Délaissée petit à petit par Maurice Agnelet, qui ne l’a jamais aimée, Agnès fait une tentative de suicide avant de disparaître en novembre 1977. Le corps ne sera jamais retrouvé. Persuadée que Maurice Agnelet a tué sa fille, Renée Leroux, aujourd’hui âgée de 92 ans, mènera pendant des décennies un combat avec la justice pour faire condamner le supposé meurtrier d’Agnès…

Un peu lent à démarrer, le film va crescendo. Le spectateur est au fur et à mesure que l’action avance de plus en plus partie prenante du drame qui se déroule devant lui. Les acteurs principaux n’y sont bien évidemment pas pour rien. Catherine Deneuve est, comme d’habitude ou presque, impériale aussi bien comme patronne de casino que comme mère à la poursuite de la vérité.  Il faut la voir vieillie, claudicante, avec le masque de celle qui s’est battue pendant plus de 30 ans pour faire condamner celui qu’elle pense être le responsable de la mort de sa fille, du grand art !

Toujours à l’affiche :

4 étoiles : « On a failli être amies » : l’histoire de Maïté, formatrice pour adulte sans véritable but, et de Carole, patronne d’un restaurant qui ne sait plus trop où elle en est,  qui vont se lier d’amitié, enfin pas vraiment ! Karin Viard et Emmanuelle Devos sont parfaites, les dialogues sont excellents, les personnages creusés. On rit parfois à gorge déployée (le fauconnier, irrésistible !) et parfois jaune. Un très bon moment.

4 étoiles : « Locke » : Ivan Locke a tout pour être heureux, apparemment. Un coup de fil va remettre en question ce bel équilibre. L’action du film se déroule en temps réel et entièrement dans la voiture dans laquelle est enfermé (le personnage ne s’appelle pas « Locke » par hasard) le héros joué avec brio par Tom Hardy qui réalise une performance d’acteur remarquable. Sa voix, comme la musique du film d’ailleurs, est envoutante ! Il le fallait pour maintenir l’intérêt du spectateur dans ce film sans filet ! Au gré des nombreux coups de fil (un peu trop, le film pourrait faire 10 minutes de moins sans qu’il en souffre), on en apprend toujours un peu plus sur le personnage qui durant le trajet va régler ses comptes avec le passé tout en mettant en danger son présent et son futur. Brillant !
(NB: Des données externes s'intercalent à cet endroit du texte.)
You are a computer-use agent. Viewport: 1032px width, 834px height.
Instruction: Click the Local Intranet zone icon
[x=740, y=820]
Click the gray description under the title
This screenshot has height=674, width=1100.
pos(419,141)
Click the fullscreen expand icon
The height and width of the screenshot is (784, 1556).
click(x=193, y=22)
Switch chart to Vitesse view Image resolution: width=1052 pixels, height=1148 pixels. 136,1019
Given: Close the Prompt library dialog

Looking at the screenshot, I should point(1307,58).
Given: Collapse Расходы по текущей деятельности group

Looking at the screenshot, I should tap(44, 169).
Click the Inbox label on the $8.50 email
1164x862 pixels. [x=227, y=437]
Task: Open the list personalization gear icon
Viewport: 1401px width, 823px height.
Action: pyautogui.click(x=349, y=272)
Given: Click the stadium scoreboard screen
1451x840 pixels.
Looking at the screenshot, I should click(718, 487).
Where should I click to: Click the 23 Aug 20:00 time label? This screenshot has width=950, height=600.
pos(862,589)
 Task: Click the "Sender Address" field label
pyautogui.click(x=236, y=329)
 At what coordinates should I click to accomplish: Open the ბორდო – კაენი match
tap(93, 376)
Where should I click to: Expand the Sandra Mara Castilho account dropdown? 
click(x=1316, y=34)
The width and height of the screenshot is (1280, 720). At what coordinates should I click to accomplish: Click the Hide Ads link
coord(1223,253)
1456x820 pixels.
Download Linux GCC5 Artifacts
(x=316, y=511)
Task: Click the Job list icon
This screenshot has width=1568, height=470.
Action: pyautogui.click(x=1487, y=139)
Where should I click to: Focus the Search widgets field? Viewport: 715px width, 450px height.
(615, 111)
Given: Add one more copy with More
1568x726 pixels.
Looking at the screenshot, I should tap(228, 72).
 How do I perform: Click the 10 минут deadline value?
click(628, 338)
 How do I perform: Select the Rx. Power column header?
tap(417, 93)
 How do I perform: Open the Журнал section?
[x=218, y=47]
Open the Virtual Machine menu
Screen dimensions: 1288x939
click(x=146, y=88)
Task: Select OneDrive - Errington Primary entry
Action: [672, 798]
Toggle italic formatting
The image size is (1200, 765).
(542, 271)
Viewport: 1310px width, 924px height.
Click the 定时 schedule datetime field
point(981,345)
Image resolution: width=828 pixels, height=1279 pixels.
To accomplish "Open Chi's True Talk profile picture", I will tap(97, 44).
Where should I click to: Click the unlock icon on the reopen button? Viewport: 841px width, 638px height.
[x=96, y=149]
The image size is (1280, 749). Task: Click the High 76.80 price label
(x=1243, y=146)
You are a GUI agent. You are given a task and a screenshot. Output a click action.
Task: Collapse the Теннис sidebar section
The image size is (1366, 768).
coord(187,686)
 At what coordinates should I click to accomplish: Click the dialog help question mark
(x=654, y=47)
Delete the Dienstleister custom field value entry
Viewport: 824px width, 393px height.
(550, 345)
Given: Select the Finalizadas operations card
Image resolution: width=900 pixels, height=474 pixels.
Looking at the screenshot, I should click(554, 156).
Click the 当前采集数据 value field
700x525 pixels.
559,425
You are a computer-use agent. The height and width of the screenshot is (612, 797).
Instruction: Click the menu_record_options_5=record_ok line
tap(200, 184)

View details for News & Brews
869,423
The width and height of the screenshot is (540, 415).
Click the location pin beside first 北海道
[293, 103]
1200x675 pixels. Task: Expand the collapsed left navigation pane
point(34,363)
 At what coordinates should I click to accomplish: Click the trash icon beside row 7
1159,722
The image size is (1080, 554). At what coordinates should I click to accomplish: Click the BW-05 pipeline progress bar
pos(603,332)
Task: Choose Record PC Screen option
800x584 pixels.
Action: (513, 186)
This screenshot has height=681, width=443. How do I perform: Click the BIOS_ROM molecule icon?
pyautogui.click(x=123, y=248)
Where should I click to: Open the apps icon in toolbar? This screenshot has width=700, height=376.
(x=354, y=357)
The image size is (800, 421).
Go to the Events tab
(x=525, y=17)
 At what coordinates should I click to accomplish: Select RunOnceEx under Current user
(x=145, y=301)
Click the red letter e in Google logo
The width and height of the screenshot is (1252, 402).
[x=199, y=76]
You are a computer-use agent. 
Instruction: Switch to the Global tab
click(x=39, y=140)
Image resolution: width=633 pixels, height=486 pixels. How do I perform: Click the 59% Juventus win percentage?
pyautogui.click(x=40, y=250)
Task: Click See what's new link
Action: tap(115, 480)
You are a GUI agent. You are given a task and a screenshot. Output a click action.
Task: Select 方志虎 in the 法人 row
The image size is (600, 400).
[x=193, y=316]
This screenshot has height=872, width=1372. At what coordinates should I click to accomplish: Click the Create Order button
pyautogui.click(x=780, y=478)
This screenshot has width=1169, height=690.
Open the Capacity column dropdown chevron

4 étoiles : « Qu’est qu’on a fait au Bon Dieu ? » : qui n’a pas encore vu ce film (bientôt 11 millions d’entrée en France !) qui  manie avec bonheur, c’était pourtant casse-gueule, les pires clichés sur les Noirs, les Juifs, les Arabes, les Asiatiques et les Français petits bourgeois ? On y rit franchement de bon cœur et ça fait du bien. Une suite serait en préparation…

3 étoiles : « Jersey Boys » : l’adaptation cinématographique par Clint Eastwood de la comédie musicale qui raconte l’histoire des « Four seasons », un groupe américain de quatre garçons, pas tous irréprochables, qui a connu le succès dans les années 60. C’est visuellement très beau, agréable pour les oreilles et le plus souvent plaisant malgré quelques longueurs dues au fait que le film court un peu trop de lièvres à la fois.

3 étoiles : « The Grand Budapest Hotel » : l’histoire rocambolesque d’un concierge d’un grand hôtel dans l’Europe de l’entre deux-guerres. C’est kitsch à souhait, inventif, plein de personnages, très bien joués par de grands acteurs, plus dingues les uns que les autres et on n’y s’ennuie pas une seconde. Un plaisir instantané, car on oublie le film dès la sortie du cinéma, ou presque.